The current era of Yoyoing

So here’s a question for the old-timers here who have witnessed yoyo eras past and present. How does the current era compare to past eras in terms of health of the hobby/industry, creativity in design and play, and size of the community?

Three things that I can think of off the top of my head that I presume (but could be wrong about) make the current era markedly different from past eras are:

  • The rise of the Internet, with the global yoyo community migrating online and becoming far less isolated and fractured.
  • The proliferation of boutique manufacturers putting out high-end, and often highly innovative, throws.
  • Chinese manufacturing improving dramatically, driving quality up and prices down.

In his 2018 “Year in Review” video, Nate Martsolf describes right now as “the best time to be into yoyo” in at least the last ten years. Does everyone agree? Does anyone disagree?


It’s different, I don’t think we’re in a boom. The 90’s boom yoyos were everywhere. Seemed like everyone had yoyos, there were yoyo stores and yoyo mall carts all over. I don’t see that today. I’ve seen kids yoyo and when I talk to them they say they’re one of just a couple or so that yoyo in their school. It wasn’t like that during the last boom. Yoyo seems to be pretty big now, with the numbers being sold, but I don’t thinks it’s anywhere near the size of the last boom, BUT maybe more are sticking with it.

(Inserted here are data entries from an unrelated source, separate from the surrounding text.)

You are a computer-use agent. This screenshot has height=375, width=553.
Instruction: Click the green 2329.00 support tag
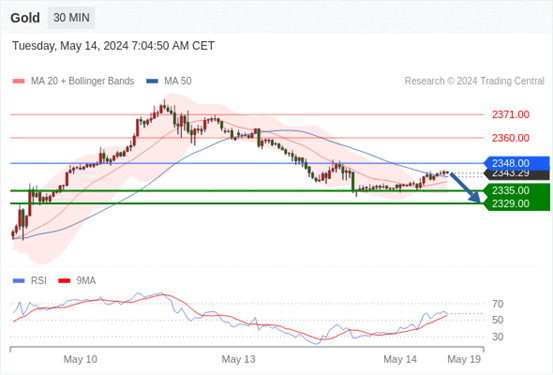tap(517, 204)
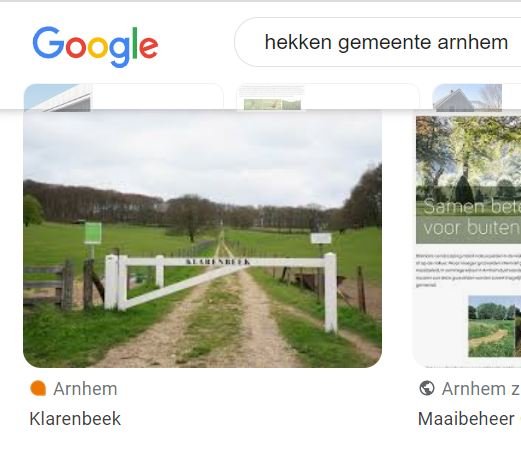
Task: Open the Arnhem source link under gate photo
Action: pyautogui.click(x=85, y=389)
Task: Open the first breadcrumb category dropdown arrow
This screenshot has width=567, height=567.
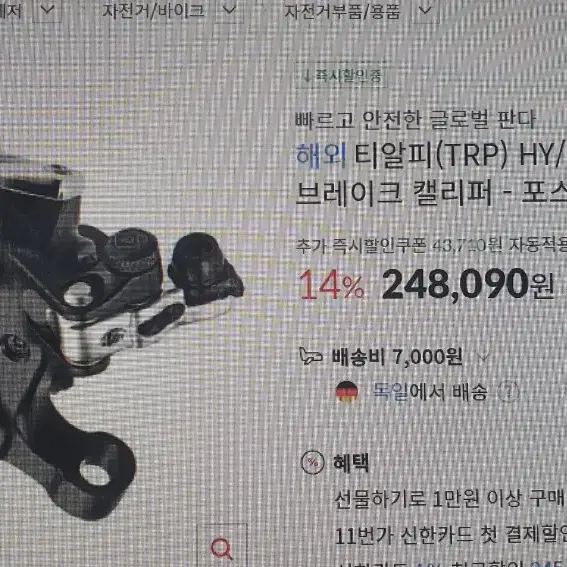Action: [47, 10]
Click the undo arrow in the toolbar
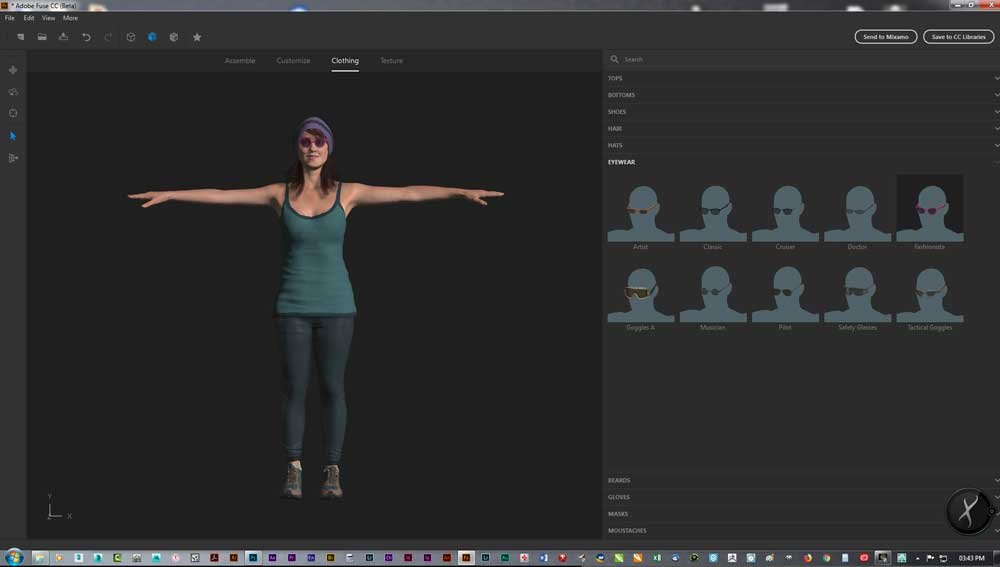The height and width of the screenshot is (567, 1000). click(86, 37)
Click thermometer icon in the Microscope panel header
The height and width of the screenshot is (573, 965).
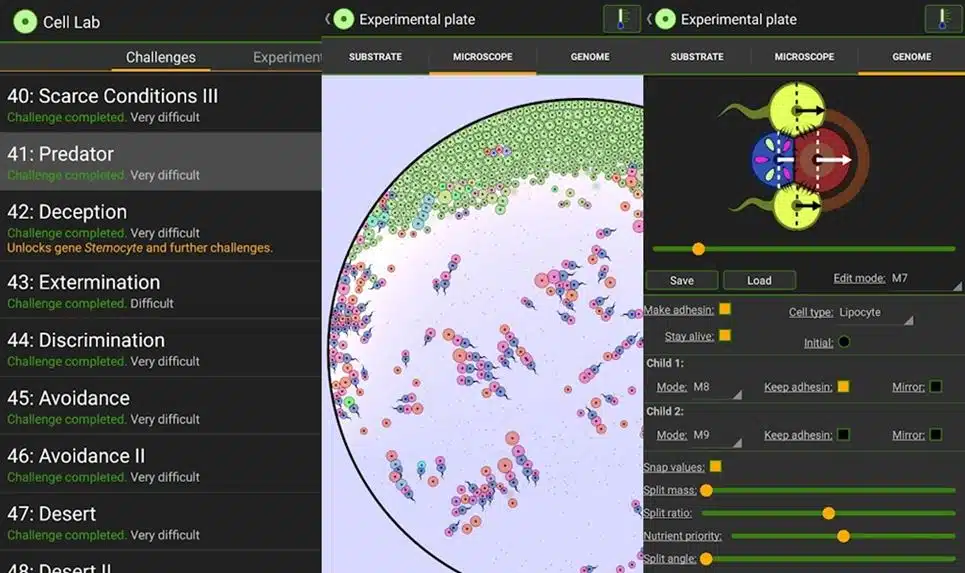click(621, 19)
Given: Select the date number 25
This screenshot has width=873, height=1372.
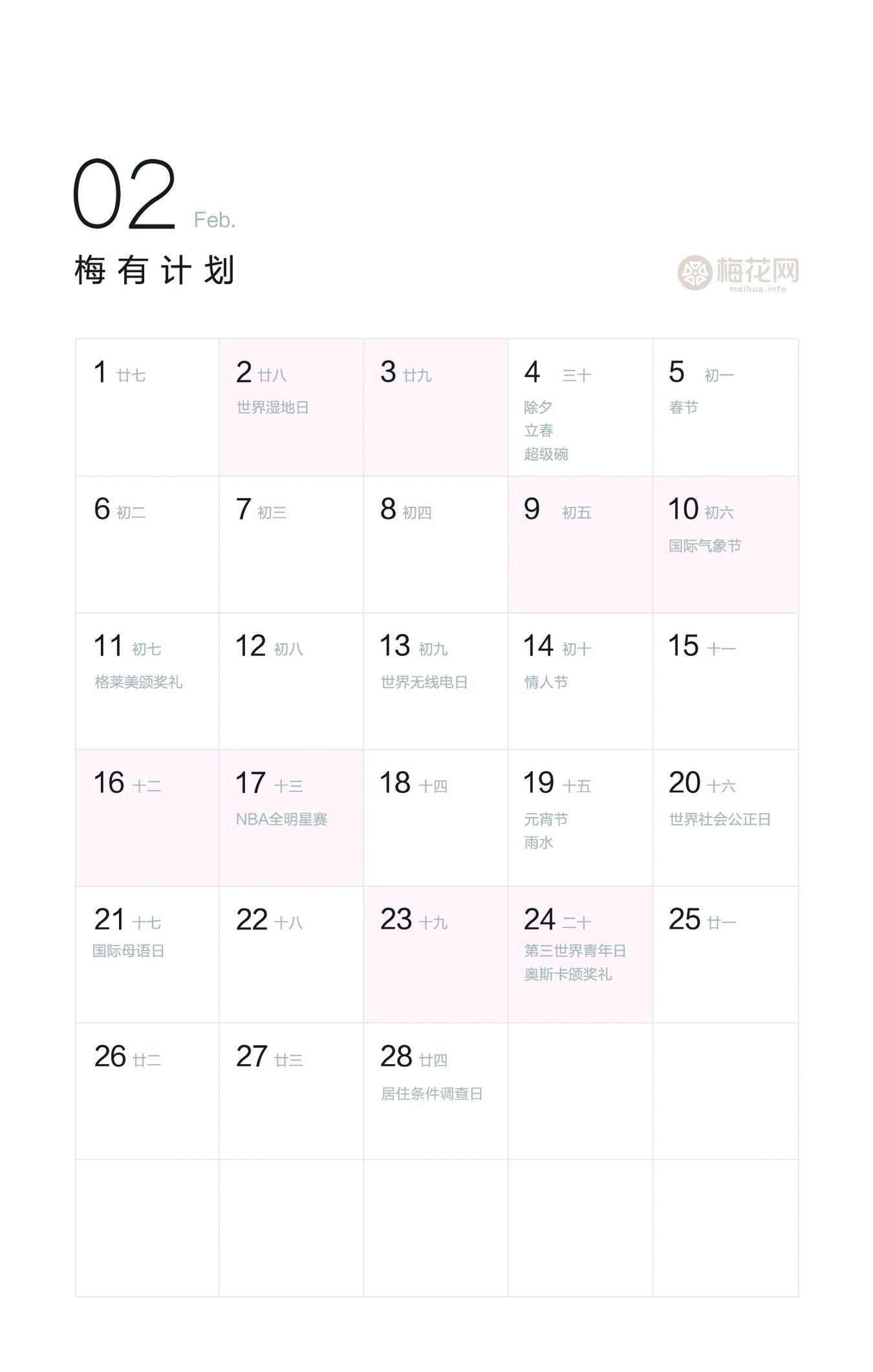Looking at the screenshot, I should coord(684,919).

@unklesteve May have some insights on this, as he’s worked in the industry from the last boom until now.


I feel like yoyo is on the rise right now. Just in the short time I’ve been on these forums they have gotten way more active with a lot people even newer than me. I also think we’re in a golden age of machining and yoyo technology, which is a big part of what drew me into it so much (I currently work as a machinist). I’ve been seeing more and more yoyo related videos on non yoyo channels with people like Evan Nagao and Gentry Stein.
So I don’t think we’re quite in a boom, but I think it’s on the way.


It’s certainly easier to learn. I remember pondering the 2D illustrations at Sector Y, and wanting more from Ken’s World on a string.

There wasn’t much out there to learn, but I owned Dennis Mcbrides the “Art of Yo-Yo Play,” Cosmic’s Yo-Yo Dvd, and later “Yomega Mania.”

Now it’s all on the web, just like learning anything the learning curve has been shortened a lot. The current era has benefited from increased online content. Maybe too much of a good thing, so many choices!


I love my Yomega Mania DVD!


Definitely way easier to learn now. I remember trying to learn tricks from the little booklets that would come with a yoyo, and after all these years, when I learned brain twister, I’m fairly certain younger me was not doing it correctly lol.


I feel the internet has put yo-yoing on a much more even keel; not so many ups and downs! :grin:

If we didn’t have the internet, there would probably be more yo-yos in stores, but there would be so fewer choices. There’d probably be some catalogs with more boutique choices, but still nothing like we have today.

My belief is that the internet has kept the hobby healthy, if not growing exponentially, and definitely facilitated us having many more choices available.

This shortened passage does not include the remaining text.